Re: [Mesa-dev] [PATCH] glsl_to_tgsi: indirect array information

Christian König Wed, 23 Jan 2013 02:31:38 -0800

On 23.01.2013 03:18, Tom Stellard wrote:

On Wed, Jan 23, 2013 at 02:20:21AM +0100, Christoph Bumiller wrote:

On 23.01.2013 02:07, Vadim Girlin wrote:

On 01/23/2013 04:42 AM, Christoph Bumiller wrote:

On 23.01.2013 01:21, Vadim Girlin wrote:

On 01/23/2013 03:59 AM, Vincent Lejeune wrote:


----- Mail original -----

De : Vadim Girlin <vadimgir...@gmail.com>
À : Christoph Bumiller <e0425...@student.tuwien.ac.at>
Cc : mesa-dev@lists.freedesktop.org
Envoyé le : Mercredi 23 janvier 2013 0h44
Objet : Re: [Mesa-dev] [PATCH] glsl_to_tgsi: indirect array
information

On 01/22/2013 10:59 PM, Christoph Bumiller wrote:

    On 21.01.2013 21:10, Vadim Girlin wrote:

    Provide the information about indirectly addressable arrays
(ranges of

temps) in

    the shader to the drivers.

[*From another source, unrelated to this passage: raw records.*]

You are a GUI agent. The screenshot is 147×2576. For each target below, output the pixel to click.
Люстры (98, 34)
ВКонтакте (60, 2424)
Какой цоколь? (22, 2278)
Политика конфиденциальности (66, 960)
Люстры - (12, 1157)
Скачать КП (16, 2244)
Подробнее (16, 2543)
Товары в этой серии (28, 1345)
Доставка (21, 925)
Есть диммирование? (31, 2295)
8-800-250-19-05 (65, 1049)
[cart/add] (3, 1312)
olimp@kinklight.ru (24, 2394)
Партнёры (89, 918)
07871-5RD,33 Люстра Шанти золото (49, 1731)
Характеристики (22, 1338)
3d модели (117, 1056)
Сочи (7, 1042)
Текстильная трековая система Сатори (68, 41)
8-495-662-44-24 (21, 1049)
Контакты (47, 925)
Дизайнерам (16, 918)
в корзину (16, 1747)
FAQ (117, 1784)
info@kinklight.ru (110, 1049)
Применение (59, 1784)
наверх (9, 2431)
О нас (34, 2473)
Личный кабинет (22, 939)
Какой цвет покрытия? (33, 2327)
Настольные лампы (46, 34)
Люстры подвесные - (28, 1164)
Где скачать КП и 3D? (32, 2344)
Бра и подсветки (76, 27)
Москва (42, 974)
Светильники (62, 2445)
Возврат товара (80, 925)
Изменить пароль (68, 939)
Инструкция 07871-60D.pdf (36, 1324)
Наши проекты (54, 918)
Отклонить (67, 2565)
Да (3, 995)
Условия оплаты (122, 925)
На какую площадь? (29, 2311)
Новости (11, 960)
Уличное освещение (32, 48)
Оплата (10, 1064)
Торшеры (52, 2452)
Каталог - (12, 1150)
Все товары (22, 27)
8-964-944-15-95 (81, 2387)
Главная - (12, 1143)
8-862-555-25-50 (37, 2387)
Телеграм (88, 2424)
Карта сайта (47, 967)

TGSI representation itself isn't

modified, array

    information is passed as an additional data in the
pipe_shader_state,

so the

    drivers can use it as a hint for optimization.
    ---

    It's far from being an ideal solution, but I saw the discussions

about that

    problem starting from 2009 IIRC, and we still have no solution
(neither

good

    nor bad) despite the years passed. I hope we can use this not
very

intrusive

    approach until we get something better.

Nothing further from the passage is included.